Der redet nur herum und hat keine Ahnung. Schwulsein alleine macht einen noch nicht zum Experten für Menschenrechte.
Kraft sollte überlegen, ob sie Reinhard Höppner als Minister aufnimmt. Dann hätte sie (ähnlich wie Wulff in Niedersachsen) einen erfahrenen Ost-Politiker im Boot, vor allem aber einen, der eine stabile Tolerierung immerhin 8 Jahre lang organisieren konnte. Damit hat man im Westen ja nur wenig Erfahrung.
Die Situation in NRW ist von der damals in Hessen grundverschieden - übrigens auch in rechtlicher Hinsicht.
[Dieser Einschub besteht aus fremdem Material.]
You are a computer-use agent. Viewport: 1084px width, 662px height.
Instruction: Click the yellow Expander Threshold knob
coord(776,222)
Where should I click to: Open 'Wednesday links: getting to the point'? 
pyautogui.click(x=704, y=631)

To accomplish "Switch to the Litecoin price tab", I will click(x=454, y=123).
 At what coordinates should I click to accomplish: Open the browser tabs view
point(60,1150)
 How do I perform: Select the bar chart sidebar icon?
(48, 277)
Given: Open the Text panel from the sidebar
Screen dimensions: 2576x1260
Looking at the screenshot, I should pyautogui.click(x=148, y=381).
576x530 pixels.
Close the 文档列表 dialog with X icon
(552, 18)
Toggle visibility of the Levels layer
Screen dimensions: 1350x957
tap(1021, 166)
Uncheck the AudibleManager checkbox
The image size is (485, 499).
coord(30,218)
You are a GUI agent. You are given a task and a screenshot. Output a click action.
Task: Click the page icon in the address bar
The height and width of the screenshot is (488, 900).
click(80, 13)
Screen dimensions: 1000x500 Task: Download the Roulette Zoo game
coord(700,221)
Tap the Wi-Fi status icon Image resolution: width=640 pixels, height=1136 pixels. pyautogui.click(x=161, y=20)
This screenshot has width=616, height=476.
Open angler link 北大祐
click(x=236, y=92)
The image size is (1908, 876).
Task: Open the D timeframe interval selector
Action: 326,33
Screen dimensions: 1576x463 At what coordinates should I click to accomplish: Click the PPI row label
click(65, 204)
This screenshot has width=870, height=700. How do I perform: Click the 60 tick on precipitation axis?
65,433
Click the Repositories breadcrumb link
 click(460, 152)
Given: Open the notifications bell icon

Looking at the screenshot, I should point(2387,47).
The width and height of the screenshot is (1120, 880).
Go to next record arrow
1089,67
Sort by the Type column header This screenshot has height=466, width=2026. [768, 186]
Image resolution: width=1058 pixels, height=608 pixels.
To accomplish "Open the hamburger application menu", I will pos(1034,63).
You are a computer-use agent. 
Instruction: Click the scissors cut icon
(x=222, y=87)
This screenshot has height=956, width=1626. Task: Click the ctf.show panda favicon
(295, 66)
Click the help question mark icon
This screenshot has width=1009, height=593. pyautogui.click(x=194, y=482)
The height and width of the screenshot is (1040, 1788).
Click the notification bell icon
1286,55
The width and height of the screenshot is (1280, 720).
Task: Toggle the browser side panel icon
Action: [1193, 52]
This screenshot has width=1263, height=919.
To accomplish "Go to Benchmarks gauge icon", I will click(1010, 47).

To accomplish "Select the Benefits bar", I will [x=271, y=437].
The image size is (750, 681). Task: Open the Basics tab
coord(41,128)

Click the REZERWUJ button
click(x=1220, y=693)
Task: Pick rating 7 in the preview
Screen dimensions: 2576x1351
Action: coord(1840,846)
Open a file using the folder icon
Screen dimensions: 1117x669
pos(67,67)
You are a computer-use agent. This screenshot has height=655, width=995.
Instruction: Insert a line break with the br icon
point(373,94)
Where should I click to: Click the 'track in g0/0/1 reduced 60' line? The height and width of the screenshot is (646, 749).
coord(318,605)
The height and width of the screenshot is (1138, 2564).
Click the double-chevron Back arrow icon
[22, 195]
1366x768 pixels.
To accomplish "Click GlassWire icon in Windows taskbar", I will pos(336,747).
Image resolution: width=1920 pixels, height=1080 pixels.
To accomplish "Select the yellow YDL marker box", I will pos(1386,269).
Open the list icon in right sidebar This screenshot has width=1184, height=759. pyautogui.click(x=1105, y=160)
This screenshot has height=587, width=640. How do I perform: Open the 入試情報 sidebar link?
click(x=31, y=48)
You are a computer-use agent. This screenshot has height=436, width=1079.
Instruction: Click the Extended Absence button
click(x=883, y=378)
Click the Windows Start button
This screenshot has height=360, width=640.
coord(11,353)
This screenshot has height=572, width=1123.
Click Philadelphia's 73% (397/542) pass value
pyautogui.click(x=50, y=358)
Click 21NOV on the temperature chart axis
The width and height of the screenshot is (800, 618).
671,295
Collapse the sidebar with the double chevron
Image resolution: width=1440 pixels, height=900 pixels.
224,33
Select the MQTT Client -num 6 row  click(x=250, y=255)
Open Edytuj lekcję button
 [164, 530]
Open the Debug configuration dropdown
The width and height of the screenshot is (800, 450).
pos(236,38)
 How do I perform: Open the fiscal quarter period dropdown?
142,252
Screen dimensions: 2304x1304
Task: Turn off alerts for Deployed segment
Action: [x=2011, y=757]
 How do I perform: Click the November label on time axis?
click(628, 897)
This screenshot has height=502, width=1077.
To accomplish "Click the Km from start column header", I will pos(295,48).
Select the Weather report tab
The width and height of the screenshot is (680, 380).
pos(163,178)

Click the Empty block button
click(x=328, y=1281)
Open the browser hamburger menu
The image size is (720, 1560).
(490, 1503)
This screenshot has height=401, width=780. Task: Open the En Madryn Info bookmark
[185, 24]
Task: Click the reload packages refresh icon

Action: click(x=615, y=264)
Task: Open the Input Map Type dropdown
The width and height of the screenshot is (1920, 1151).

Frau Kraft hat vor der Wahl eben nicht jene Ausschließerei betrieben wie Frau Ypsilanti, um hinterher etwas zu tun, was sie vorher kategorisch ausgeschlossen hat. Darin besteht der Unterschied zwischen Frau Kraft und Frau Ypsilanti: Letztere hat die Wähler getäuscht Frau Kraft hingegen nicht.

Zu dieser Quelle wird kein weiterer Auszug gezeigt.